▶ **Instructions for the task**
Every record below should appear in your answer, copied exactly.

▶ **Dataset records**
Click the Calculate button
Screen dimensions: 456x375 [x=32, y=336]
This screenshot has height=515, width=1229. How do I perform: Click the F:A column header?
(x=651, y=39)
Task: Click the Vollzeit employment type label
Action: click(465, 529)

▶ **Written solution**
Click the Calculate button
Screen dimensions: 456x375 [x=32, y=336]
This screenshot has height=515, width=1229. How do I perform: Click the F:A column header?
(x=651, y=39)
Task: Click the Vollzeit employment type label
Action: click(465, 529)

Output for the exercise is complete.